You also object to our publicity for the meeting on the spurious grounds that it does not identify me personally as an organizer of the event or provide my contact information. As the poster and the Eventbrite page to which you refer make clear, our March 28 meeting is part of a series of meetings on the same theme being organized by the IYSSE in countries around the world. In highlighting the organization sponsoring the event and not providing the name of the individual who booked the meeting room, we are following what is the accepted practice for meetings and events around the world. To suggest otherwise is an act of bad faith.

Given this, there is absolutely no basis for you to “require” that we take down all our meeting posters by the end of today and modify all our meeting publicity.

As for the other newly-introduced conditions, they are similarly outrageous and clearly designed to provide a pretext for canceling our meeting booking.

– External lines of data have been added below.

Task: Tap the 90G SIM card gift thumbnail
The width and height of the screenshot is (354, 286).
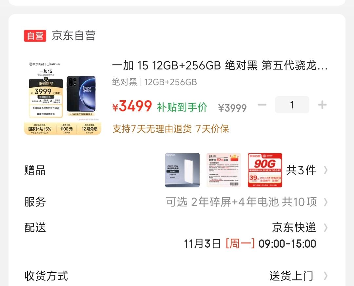Action: click(265, 170)
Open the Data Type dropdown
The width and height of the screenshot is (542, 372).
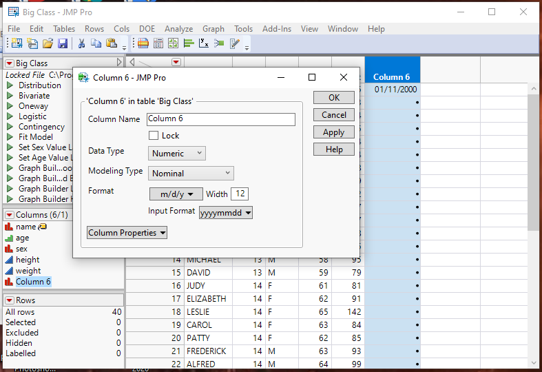pos(177,153)
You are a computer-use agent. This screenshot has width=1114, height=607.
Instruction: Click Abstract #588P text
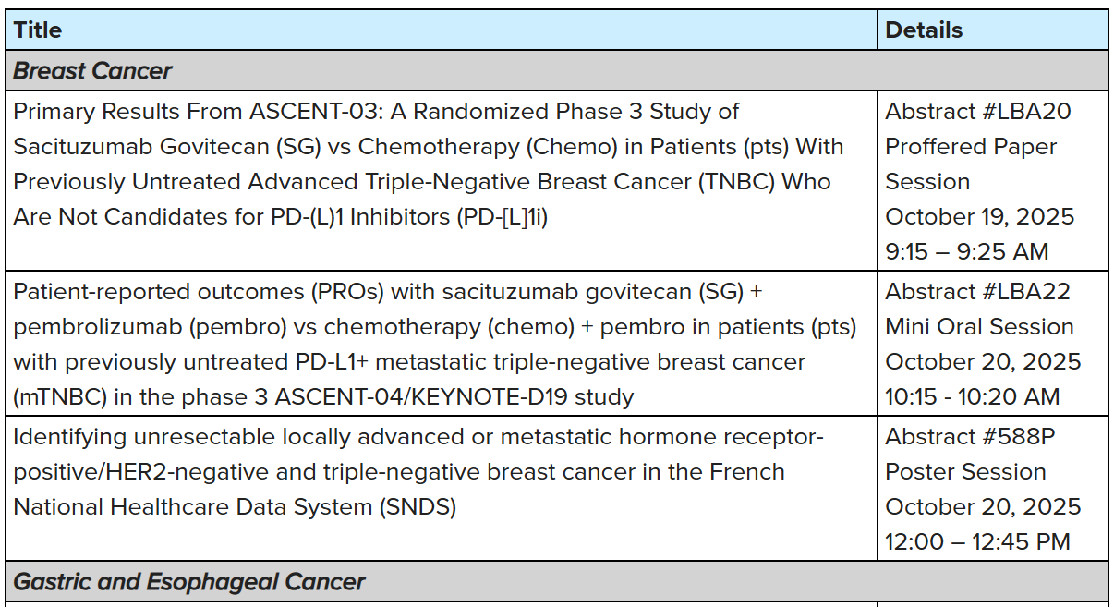(x=970, y=436)
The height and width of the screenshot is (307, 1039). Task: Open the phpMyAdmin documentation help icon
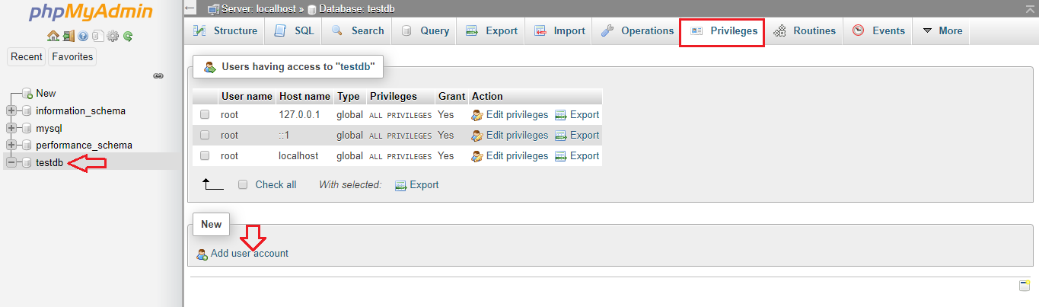click(x=82, y=36)
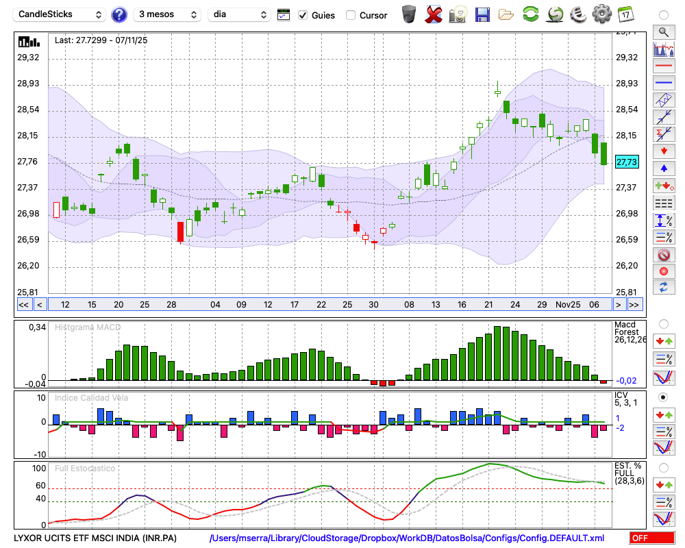Viewport: 685px width, 548px height.
Task: Click the magnifying glass zoom tool
Action: 663,32
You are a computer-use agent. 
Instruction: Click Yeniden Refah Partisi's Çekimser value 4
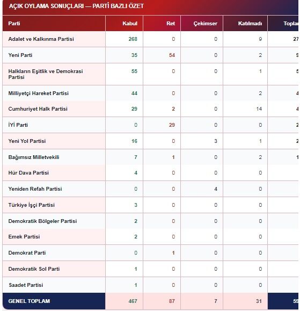216,189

You “require” that “no later than Wednesday, March 22,” we supply the “full contact information (name, address and phone number)” for any persons “involved in organizing this event,” “supported by a scan” of their “driver’s license, health card or passport.” You have my name and banking information, as I paid for the room via Interac. To ensure there is no confusion, I am appending the requisite information in full for myself. To demand more is a gross invasion of privacy. Indeed, it smacks of a police state.

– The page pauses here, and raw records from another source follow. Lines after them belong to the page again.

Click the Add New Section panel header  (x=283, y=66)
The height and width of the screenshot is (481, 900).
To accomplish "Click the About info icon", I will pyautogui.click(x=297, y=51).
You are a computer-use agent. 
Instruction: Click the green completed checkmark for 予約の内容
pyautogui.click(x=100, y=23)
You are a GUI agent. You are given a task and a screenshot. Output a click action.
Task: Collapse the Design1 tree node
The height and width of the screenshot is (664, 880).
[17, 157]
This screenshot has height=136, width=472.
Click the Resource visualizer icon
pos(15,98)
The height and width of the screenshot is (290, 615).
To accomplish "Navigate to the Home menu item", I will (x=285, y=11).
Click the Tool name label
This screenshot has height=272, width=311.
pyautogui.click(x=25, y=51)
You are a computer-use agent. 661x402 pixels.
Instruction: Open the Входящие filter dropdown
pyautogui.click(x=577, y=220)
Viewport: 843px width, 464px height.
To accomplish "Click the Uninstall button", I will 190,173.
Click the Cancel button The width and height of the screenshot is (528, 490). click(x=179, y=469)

Your event contract makes no mention of any such condition. When else, if ever, have you demanded it?

You further require us to provide a plan for what we will do in the event that more than 65 people—the room’s capacity—show up for the meeting. The answer is simple: attendance will be on a first come, first served basis.

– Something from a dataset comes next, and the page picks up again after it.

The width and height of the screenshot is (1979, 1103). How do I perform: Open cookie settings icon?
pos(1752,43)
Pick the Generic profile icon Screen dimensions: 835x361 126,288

The contract that I signed makes clear that the “College will hold rental groups responsible for all damage or loss to any person or property arising out of or during use of the College’s facilities.” Why the insistence I restate my acceptance of the terms of the contract?

Is it because there have been threats made against the meeting? In your letter you state that the meeting is “likely” to “attract opposition” and that “crowd control and security measures may be required.”

If the meeting has come under threat, it is surely the responsibility of Conrad Grebel University College and Waterloo University to inform the IYSSE of the nature of these threats and to publicly speak out against them.

Everything suggests that you are bowing to political pressure—most likely from elements associated with the Ukrainian Canadian Congress. The UCC is systematically seeking to shut down, and failing that to disrupt, any and all anti-war meetings and to malign them as “pro-Russian.” The UCC espouses a far-right form of Ukrainian nationalism and celebrates Stepan Bandera, a fascist and Nazi collaborator whose Organization of Ukrainian Nationalists (OUN) was complicit in the mass murder of Jews and Poles. John-Paul Himka, arguably the most eminent Canadian historian of 20th century Ukraine, has publicly charged that the UCC are “keepers of the (OUN) flame,” who have “put the glorification of these radical right nationalists at the very center of the Ukrainian national identity project.”

It is disturbing that rather than encouraging discussion and debate about the Ukraine war—a war in which Canada is intimately involved, has already led to hundreds of thousands of casualties and given rise to public discussion about the possible use of nuclear weapons—your College and by extension Waterloo University are bowing to those who want to shut it down.

In conclusion, the meeting should go forward as planned. There are no grounds for it not to. If it doesn’t, it will be seen by the university community and general public as the result of a blatant act of political censorship, aimed at foreclosing public discussion of the origins and consequences of a war into which Canada is increasingly being drawn.

Thank you for your attention to this matter.